古稀を過ぎると年月の流れが速まり、人生の終焉にむかう。

豪徳寺-代官屋敷

2007-09-06 | フォトエッセイ&短歌
 3代将軍家光の時、彦根藩2代目藩主:井伊直孝は世田谷領2300石を加増され大場市之丞を代官に召抱たのである。井伊直孝も父直政に劣ることなくエピソードの種は尽きない。「家康の隠し子」という巷説。大坂の陣で籾蔵に隠っていた「淀殿・豊臣秀頼母子を自害」させる大功などもその一つである。ここでは今に関係する豪徳寺の挿話を記しておこう。
 当時の世田谷は鬱蒼と自然林が続く。直孝が鷹狩りの帰りに名もなき貧乏寺の門前を通りかかると、手招きをする猫がいる。不審に思い寺に寄り、渋茶など飲んでいると、にわかに雷雨が轟き篠の突く雨。直孝はこの「手招き猫」の幸運を喜び、福を招く猫のいる寺としてこの寺を大事にし、井伊家の菩提寺とした。直孝が没した後、久昌院殿豪徳天英居士の法号から豪徳寺に寺名を変えたという。豪徳寺と招福猫児(まねぎねこ)の由来である。

              
 <この直孝の父、タヌキ親爺家康から破格の取り立てを受けた井伊直政についても一言触れておこう>
 直政は家康家臣団の中でも<三傑・徳川四天王・十六神将の一人>と神格化される並みの武将ではない。自軍を朱色の軍装で統一、自ら先陣に立って突撃する激烈な性格で<井伊の赤鬼>として恐れられた。軍功の手柄数知れず、天下統一に果たした役割は大きなものがある。家康は直政を何処で見出したのか。
 1575年、ある鷹狩りの日、山道で名も無き一人の少年:虎松(後の井伊直政)に出会った。そのあまりの美しさに一目惚、本気で惚れ込ん家康は小姓に召し出し<肌身離さなかった>といわれる。生涯で家康が唯一愛した男性である。しかし虎松は<衆道>を好まなかった。その反動で戦場を駆け巡ったのではないか……とも。いずれにしろ少年:虎松が彦根藩35万石の大大名の礎を築いたのである。豪徳寺の「招き猫」霊験あらたかなり。


 猫が耳の後ろを掻くと雨になる。豪徳寺の猫が特別ではなかったが名もない寺を有名にしたという意味では「招福猫児」の名に値する。
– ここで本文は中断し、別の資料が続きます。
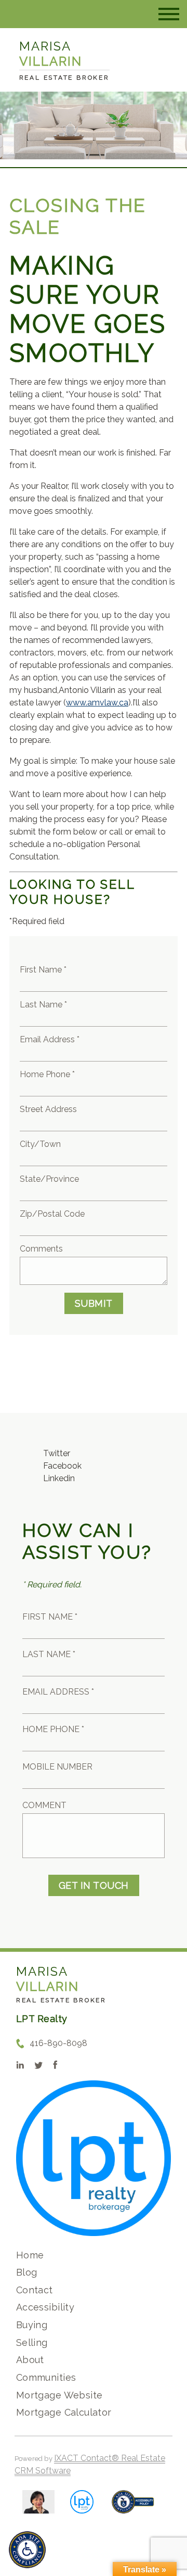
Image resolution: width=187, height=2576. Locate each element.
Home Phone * (47, 1074)
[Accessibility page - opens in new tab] (132, 2507)
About (30, 2359)
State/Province (49, 1179)
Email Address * (49, 1039)
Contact (34, 2289)
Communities (46, 2377)
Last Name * (43, 1004)
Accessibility (45, 2307)
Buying (32, 2324)
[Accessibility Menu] (27, 2549)
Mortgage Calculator (64, 2412)
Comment (44, 1805)
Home (30, 2255)
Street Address (48, 1109)
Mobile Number (57, 1767)
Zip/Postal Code (52, 1214)
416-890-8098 (58, 2043)
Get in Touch (94, 1885)
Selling (32, 2342)
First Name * (43, 970)
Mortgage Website (59, 2395)
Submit (94, 1303)
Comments (41, 1249)
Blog (26, 2272)
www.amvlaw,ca (97, 703)
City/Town (40, 1144)
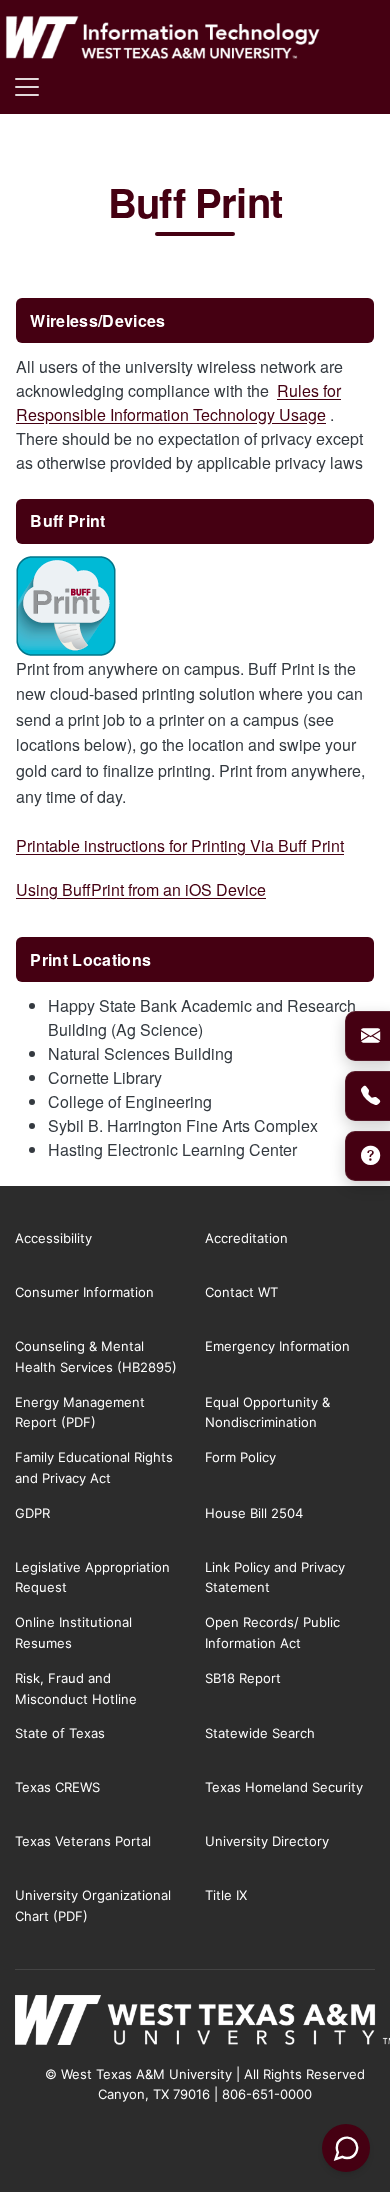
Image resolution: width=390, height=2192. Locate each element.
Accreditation (246, 1238)
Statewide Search (260, 1733)
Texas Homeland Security (284, 1787)
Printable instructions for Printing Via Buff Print (180, 845)
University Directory (267, 1841)
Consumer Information (84, 1292)
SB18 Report (243, 1678)
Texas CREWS (57, 1787)
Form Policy (240, 1457)
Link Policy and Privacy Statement (275, 1577)
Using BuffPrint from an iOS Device (141, 889)
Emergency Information (277, 1346)
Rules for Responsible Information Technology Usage (178, 402)
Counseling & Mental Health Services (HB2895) (96, 1356)
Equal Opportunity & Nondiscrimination (267, 1412)
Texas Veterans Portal (83, 1841)
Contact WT (241, 1292)
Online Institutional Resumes (73, 1632)
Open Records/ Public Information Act (272, 1632)
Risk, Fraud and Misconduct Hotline (76, 1688)
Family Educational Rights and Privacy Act (94, 1467)
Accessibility (53, 1238)
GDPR (32, 1513)
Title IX (226, 1895)
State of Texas (60, 1733)
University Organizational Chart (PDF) (93, 1905)
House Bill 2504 (254, 1513)
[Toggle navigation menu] (27, 87)
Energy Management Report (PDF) (80, 1412)
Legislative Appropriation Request (92, 1577)
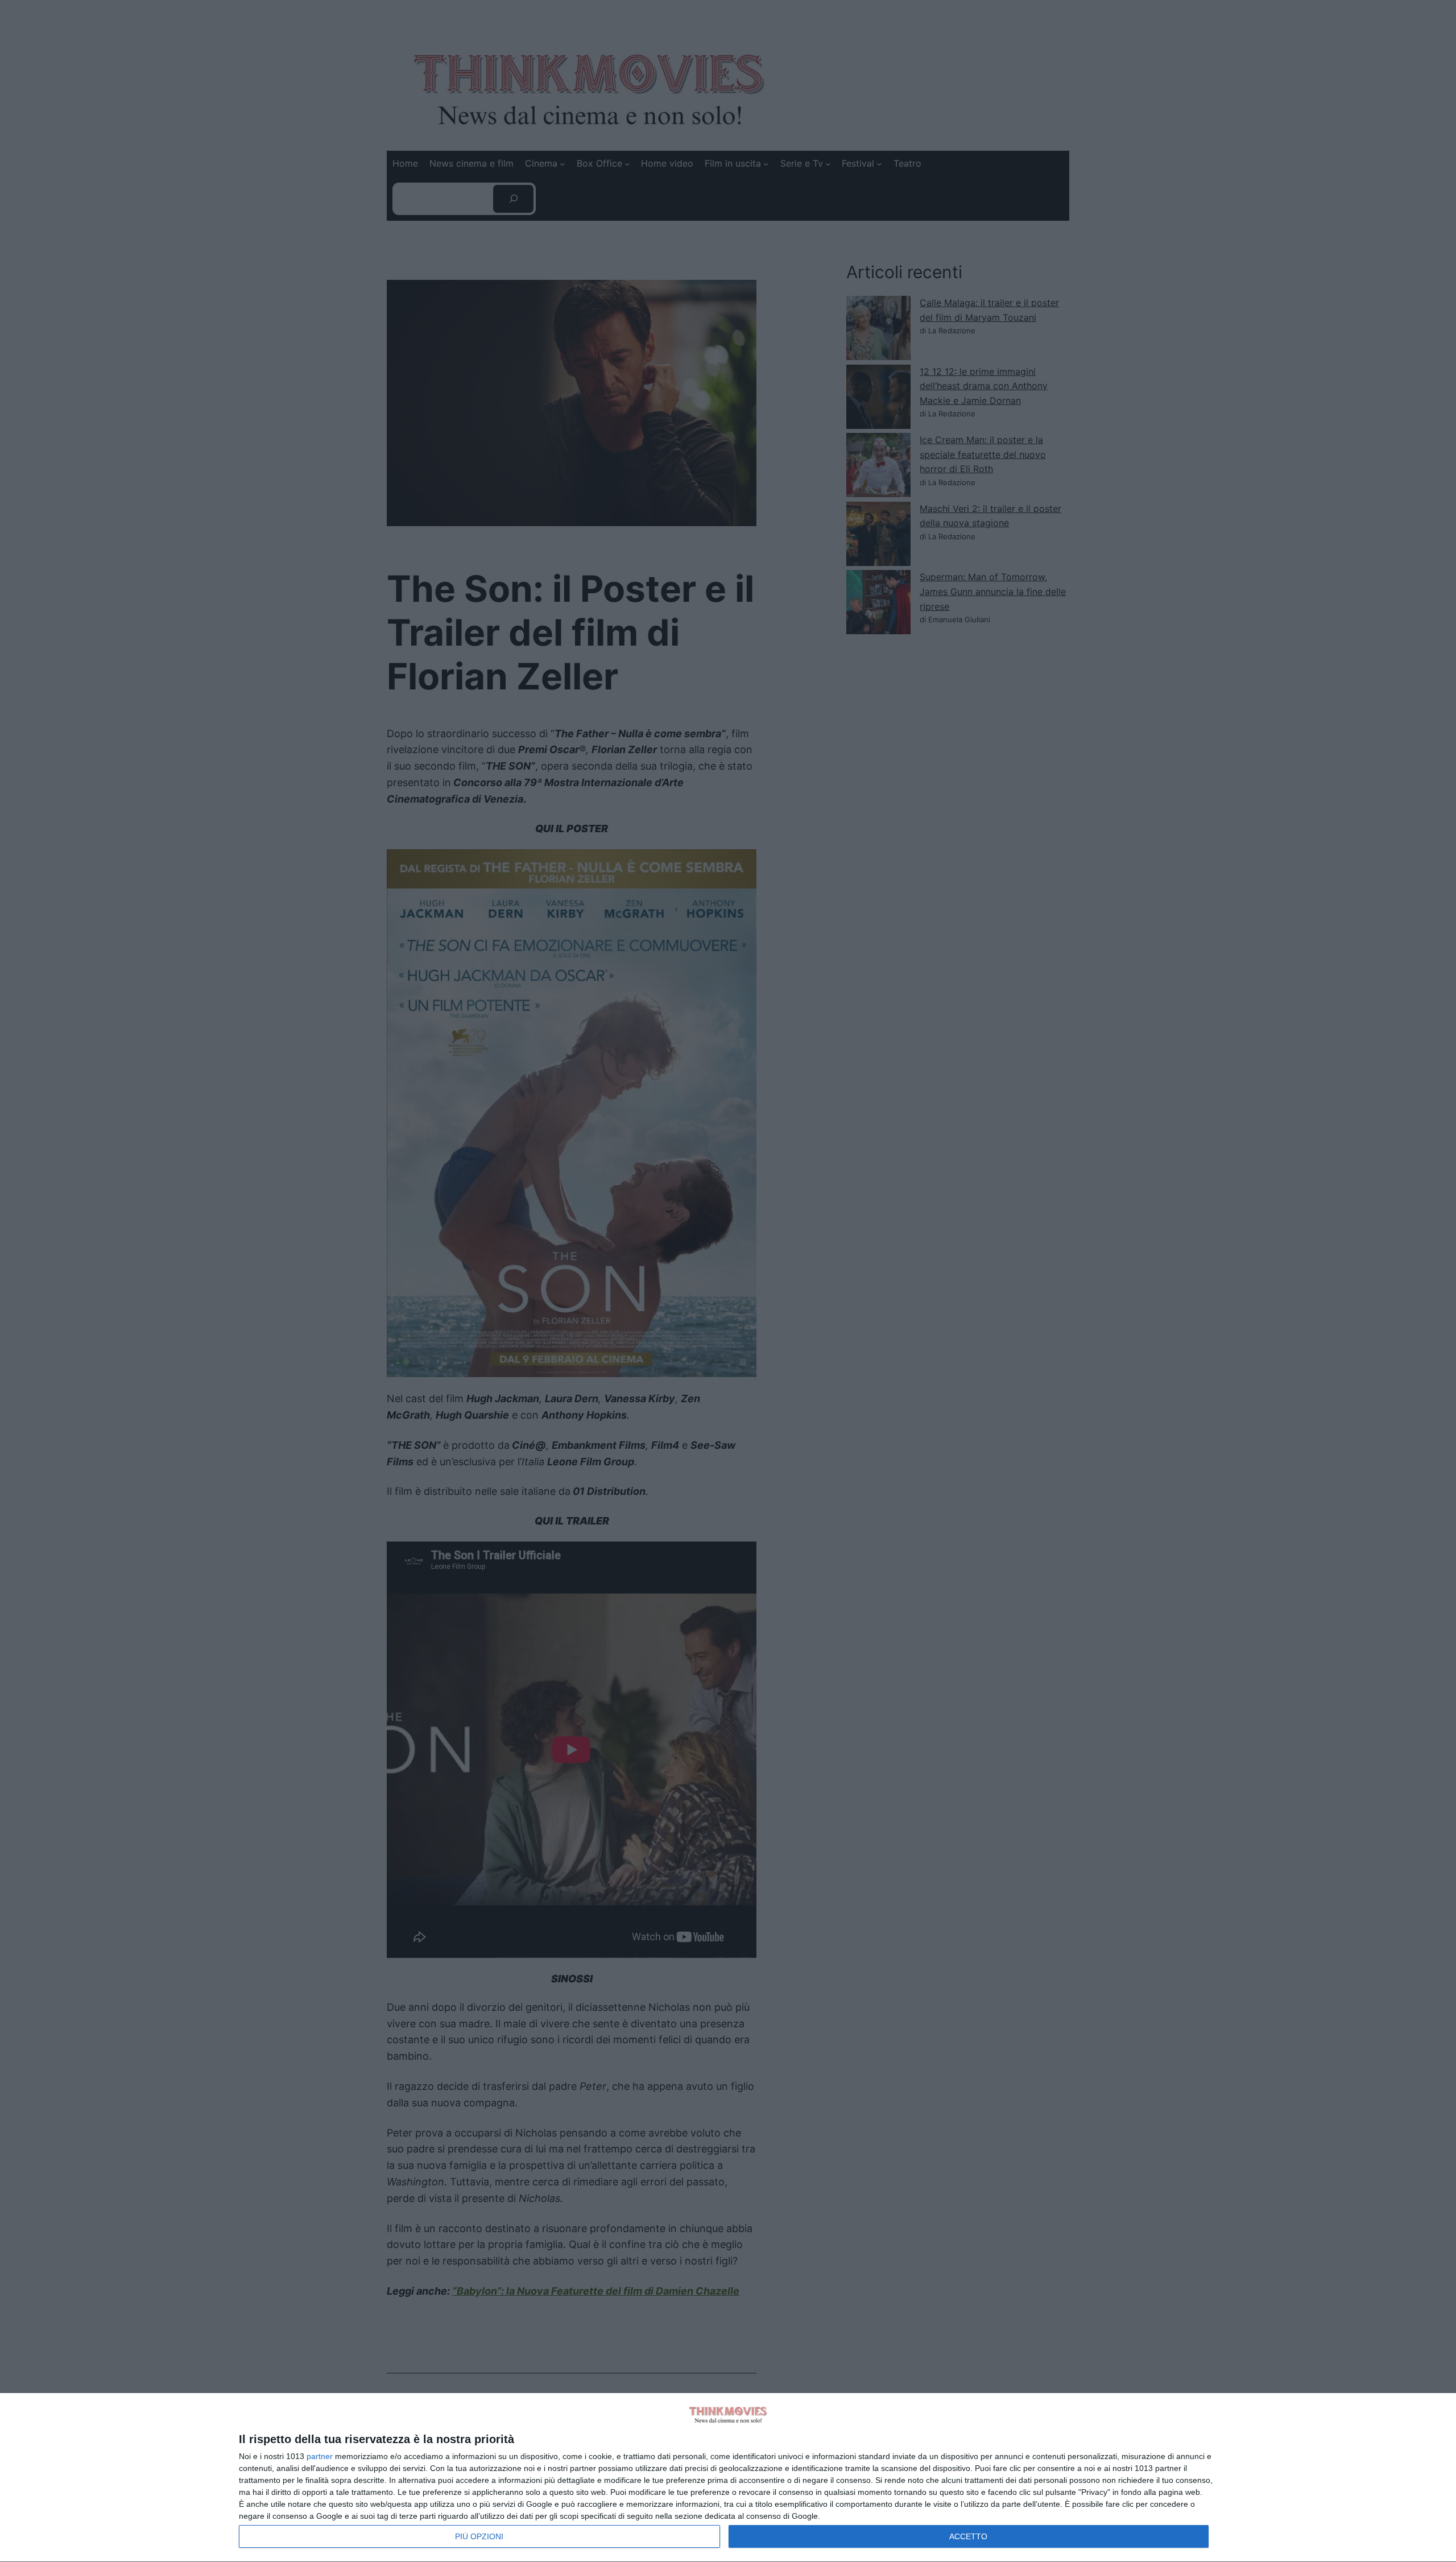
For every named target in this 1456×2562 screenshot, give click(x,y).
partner (320, 2456)
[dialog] (728, 2478)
招猫殿の横には、願が成就したお礼として、数多くの招福猫児(まねぎねこ)が奉納されている。友人にこの話をしたら早速豪徳寺に出掛けて猫を購入し玄関に安置したところ、ナントその3日後にピッキングにやられ、貴金属をざっくりやられたのだ。猫は魔性も併せ持ち福とは限らない凶も招く事がある。実際、代官所に凶報が持ち込まれたのはそれから約230年後の万延元年の3月である。これについてはいずれ。